(Items from a dataset)
========

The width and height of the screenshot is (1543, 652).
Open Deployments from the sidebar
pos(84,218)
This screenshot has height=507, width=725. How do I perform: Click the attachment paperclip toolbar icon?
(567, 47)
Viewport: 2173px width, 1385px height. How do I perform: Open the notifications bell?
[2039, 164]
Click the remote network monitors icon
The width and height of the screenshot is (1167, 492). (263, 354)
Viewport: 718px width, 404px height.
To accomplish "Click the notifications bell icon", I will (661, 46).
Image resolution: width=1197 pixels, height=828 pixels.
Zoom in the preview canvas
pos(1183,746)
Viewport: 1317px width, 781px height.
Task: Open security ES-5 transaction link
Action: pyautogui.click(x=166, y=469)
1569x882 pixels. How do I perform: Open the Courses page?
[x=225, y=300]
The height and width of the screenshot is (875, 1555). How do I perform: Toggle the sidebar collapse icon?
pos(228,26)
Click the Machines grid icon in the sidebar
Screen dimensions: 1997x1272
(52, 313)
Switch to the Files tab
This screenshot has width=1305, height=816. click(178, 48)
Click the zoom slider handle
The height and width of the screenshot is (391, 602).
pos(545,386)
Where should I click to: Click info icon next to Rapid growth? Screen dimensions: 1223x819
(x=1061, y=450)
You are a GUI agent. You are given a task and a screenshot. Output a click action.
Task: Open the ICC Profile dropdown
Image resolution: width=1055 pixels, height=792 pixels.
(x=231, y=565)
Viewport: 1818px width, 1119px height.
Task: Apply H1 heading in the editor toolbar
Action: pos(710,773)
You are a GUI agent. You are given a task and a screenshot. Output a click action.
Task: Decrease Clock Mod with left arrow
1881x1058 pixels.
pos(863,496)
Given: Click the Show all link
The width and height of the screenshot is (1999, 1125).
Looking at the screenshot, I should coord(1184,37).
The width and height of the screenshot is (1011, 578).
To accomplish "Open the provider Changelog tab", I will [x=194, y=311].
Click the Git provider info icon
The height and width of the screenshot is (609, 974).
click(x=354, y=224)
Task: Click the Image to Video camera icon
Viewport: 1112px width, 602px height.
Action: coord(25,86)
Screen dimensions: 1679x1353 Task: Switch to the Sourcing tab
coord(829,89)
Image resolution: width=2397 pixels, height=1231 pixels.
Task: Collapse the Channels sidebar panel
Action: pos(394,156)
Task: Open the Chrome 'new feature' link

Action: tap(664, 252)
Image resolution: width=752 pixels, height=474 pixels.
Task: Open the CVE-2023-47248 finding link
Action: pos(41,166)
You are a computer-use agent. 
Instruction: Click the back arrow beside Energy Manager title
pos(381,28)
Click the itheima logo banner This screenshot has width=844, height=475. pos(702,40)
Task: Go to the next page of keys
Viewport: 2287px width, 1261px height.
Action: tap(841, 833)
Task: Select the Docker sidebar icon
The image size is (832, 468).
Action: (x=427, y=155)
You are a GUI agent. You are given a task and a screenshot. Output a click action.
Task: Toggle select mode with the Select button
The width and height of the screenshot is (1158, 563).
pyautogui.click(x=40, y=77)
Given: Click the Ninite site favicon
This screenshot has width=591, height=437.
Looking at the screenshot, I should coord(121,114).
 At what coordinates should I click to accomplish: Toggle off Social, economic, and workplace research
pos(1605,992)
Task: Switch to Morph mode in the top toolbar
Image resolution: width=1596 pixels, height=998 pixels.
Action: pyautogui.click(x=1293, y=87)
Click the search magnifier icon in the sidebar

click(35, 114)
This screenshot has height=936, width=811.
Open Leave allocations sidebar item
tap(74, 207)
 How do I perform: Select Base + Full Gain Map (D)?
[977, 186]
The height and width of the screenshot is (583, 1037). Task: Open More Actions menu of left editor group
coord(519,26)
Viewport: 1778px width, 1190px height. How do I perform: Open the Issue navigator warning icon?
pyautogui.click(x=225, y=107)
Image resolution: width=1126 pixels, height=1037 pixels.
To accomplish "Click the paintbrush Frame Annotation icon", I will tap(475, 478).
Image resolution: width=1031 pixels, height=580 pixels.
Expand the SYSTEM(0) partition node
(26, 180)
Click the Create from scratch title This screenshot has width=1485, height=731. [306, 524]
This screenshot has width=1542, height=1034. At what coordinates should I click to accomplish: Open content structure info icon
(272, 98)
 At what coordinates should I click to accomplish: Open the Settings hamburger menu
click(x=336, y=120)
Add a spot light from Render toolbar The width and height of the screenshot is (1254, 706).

========

Copy every record precisely, omitting nothing.

The width and height of the screenshot is (1543, 652).
Open Deployments from the sidebar
pos(84,218)
This screenshot has height=507, width=725. How do I perform: Click the attachment paperclip toolbar icon?
(567, 47)
Viewport: 2173px width, 1385px height. How do I perform: Open the notifications bell?
[2039, 164]
Click the remote network monitors icon
The width and height of the screenshot is (1167, 492). (263, 354)
Viewport: 718px width, 404px height.
To accomplish "Click the notifications bell icon", I will (661, 46).
Image resolution: width=1197 pixels, height=828 pixels.
Zoom in the preview canvas
pos(1183,746)
Viewport: 1317px width, 781px height.
Task: Open security ES-5 transaction link
Action: pyautogui.click(x=166, y=469)
1569x882 pixels. How do I perform: Open the Courses page?
[x=225, y=300]
The height and width of the screenshot is (875, 1555). How do I perform: Toggle the sidebar collapse icon?
pos(228,26)
Click the Machines grid icon in the sidebar
Screen dimensions: 1997x1272
(52, 313)
Switch to the Files tab
This screenshot has width=1305, height=816. click(178, 48)
Click the zoom slider handle
The height and width of the screenshot is (391, 602).
pos(545,386)
Where should I click to: Click info icon next to Rapid growth? Screen dimensions: 1223x819
(x=1061, y=450)
You are a GUI agent. You are given a task and a screenshot. Output a click action.
Task: Open the ICC Profile dropdown
Image resolution: width=1055 pixels, height=792 pixels.
(x=231, y=565)
Viewport: 1818px width, 1119px height.
Task: Apply H1 heading in the editor toolbar
Action: pos(710,773)
You are a GUI agent. You are given a task and a screenshot. Output a click action.
Task: Decrease Clock Mod with left arrow
1881x1058 pixels.
pos(863,496)
Given: Click the Show all link
The width and height of the screenshot is (1999, 1125).
Looking at the screenshot, I should coord(1184,37).
The width and height of the screenshot is (1011, 578).
To accomplish "Open the provider Changelog tab", I will [x=194, y=311].
Click the Git provider info icon
The height and width of the screenshot is (609, 974).
click(x=354, y=224)
Task: Click the Image to Video camera icon
Viewport: 1112px width, 602px height.
Action: coord(25,86)
Screen dimensions: 1679x1353 Task: Switch to the Sourcing tab
coord(829,89)
Image resolution: width=2397 pixels, height=1231 pixels.
Task: Collapse the Channels sidebar panel
Action: pos(394,156)
Task: Open the Chrome 'new feature' link

Action: tap(664, 252)
Image resolution: width=752 pixels, height=474 pixels.
Task: Open the CVE-2023-47248 finding link
Action: pos(41,166)
You are a computer-use agent. 
Instruction: Click the back arrow beside Energy Manager title
pos(381,28)
Click the itheima logo banner This screenshot has width=844, height=475. pos(702,40)
Task: Go to the next page of keys
Viewport: 2287px width, 1261px height.
Action: tap(841, 833)
Task: Select the Docker sidebar icon
The image size is (832, 468).
Action: (x=427, y=155)
You are a GUI agent. You are given a task and a screenshot. Output a click action.
Task: Toggle select mode with the Select button
The width and height of the screenshot is (1158, 563).
pyautogui.click(x=40, y=77)
Given: Click the Ninite site favicon
This screenshot has width=591, height=437.
Looking at the screenshot, I should coord(121,114).
 At what coordinates should I click to accomplish: Toggle off Social, economic, and workplace research
pos(1605,992)
Task: Switch to Morph mode in the top toolbar
Image resolution: width=1596 pixels, height=998 pixels.
Action: pyautogui.click(x=1293, y=87)
Click the search magnifier icon in the sidebar

click(35, 114)
This screenshot has height=936, width=811.
Open Leave allocations sidebar item
tap(74, 207)
 How do I perform: Select Base + Full Gain Map (D)?
[977, 186]
The height and width of the screenshot is (583, 1037). Task: Open More Actions menu of left editor group
coord(519,26)
Viewport: 1778px width, 1190px height. How do I perform: Open the Issue navigator warning icon?
pyautogui.click(x=225, y=107)
Image resolution: width=1126 pixels, height=1037 pixels.
To accomplish "Click the paintbrush Frame Annotation icon", I will tap(475, 478).
Image resolution: width=1031 pixels, height=580 pixels.
Expand the SYSTEM(0) partition node
(26, 180)
Click the Create from scratch title This screenshot has width=1485, height=731. [306, 524]
This screenshot has width=1542, height=1034. At what coordinates should I click to accomplish: Open content structure info icon
(272, 98)
 At what coordinates should I click to accomplish: Open the Settings hamburger menu
click(x=336, y=120)
Add a spot light from Render toolbar The width and height of the screenshot is (1254, 706).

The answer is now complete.